Over 40 breeds of sheep can be found in the U.S. today. Each one has their own characteristic strengths and weaknesses meaning there is likely a breed (or breeds) best suited for your particular production system and goals. Listed below are several of the country’s most popular sheep breeds categorized into six breed types – fine wool, long wool, meat, dual purpose, hair, and dairy. There are also many excellent breeds that didn’t make this list, and more information on those can be found at their respective breed association websites.
Fine Wool Breeds – These breeds produce the most desirable high-quality, uniform fleeces.

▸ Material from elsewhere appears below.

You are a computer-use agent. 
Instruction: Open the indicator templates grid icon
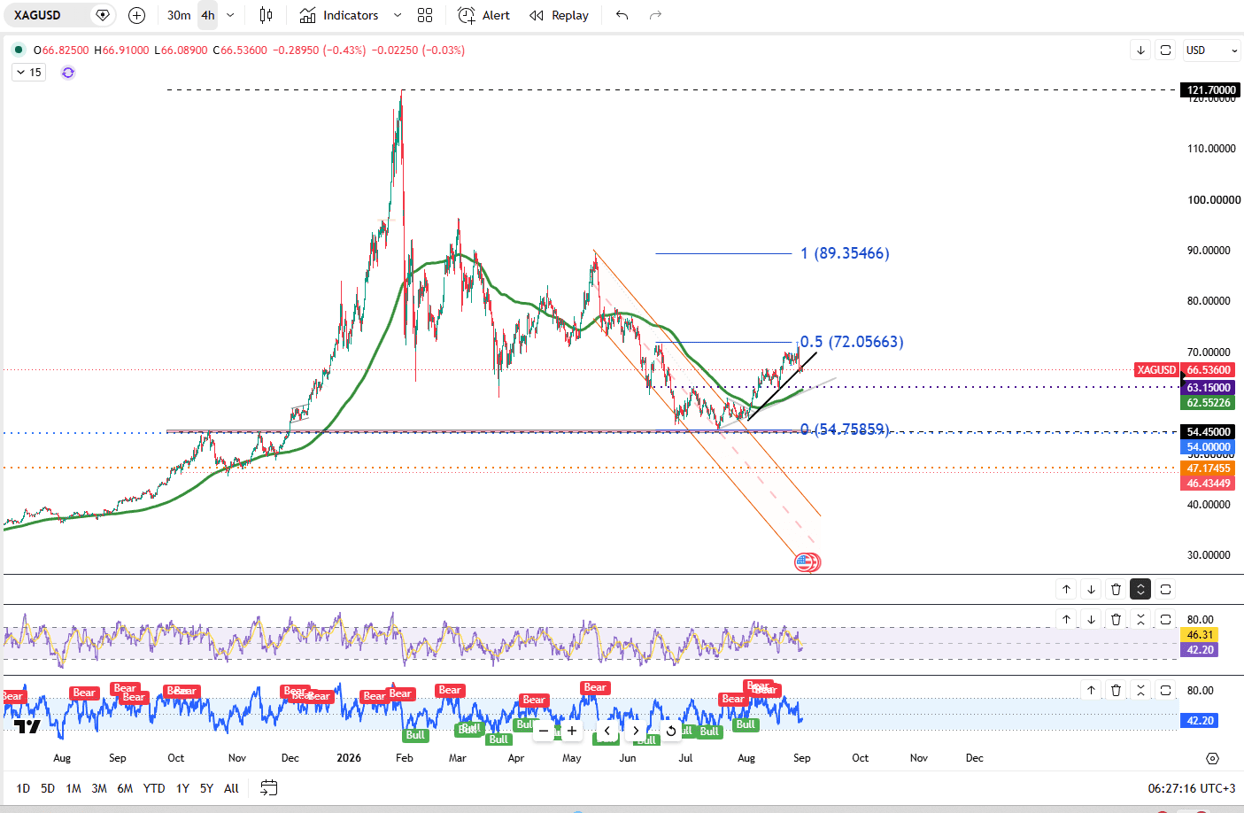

They also tend to be heat, cold, and drought tolerant and are more likely to breed out of season than other wool breeds.
Long Wool Breeds – These breeds are known for their long staple length which is most desirable for hand-spun yarn applications.
Meat Breeds – These breeds may also be known as medium wool breeds. They produce wool of average quality and are valued more for their carcass characteristics. They are commonly used as youth 4-H and FFA projects and are suitable for small family flocks.
Dual Purpose Breeds – These breeds are the product of Merino or Rambouillet crosses and successfully balance both high-quality wool production and lamb production. They are prolific breeders and are specially suited for U.S. range conditions.
Hair Breeds – These breeds produce little to no wool but rather have a hair coat like goats. They are particularly hardy, well-muscled, and easy breeding. They are excellent for hot climates due to their parasite resistance and ability to breed year-round compared to wool sheep.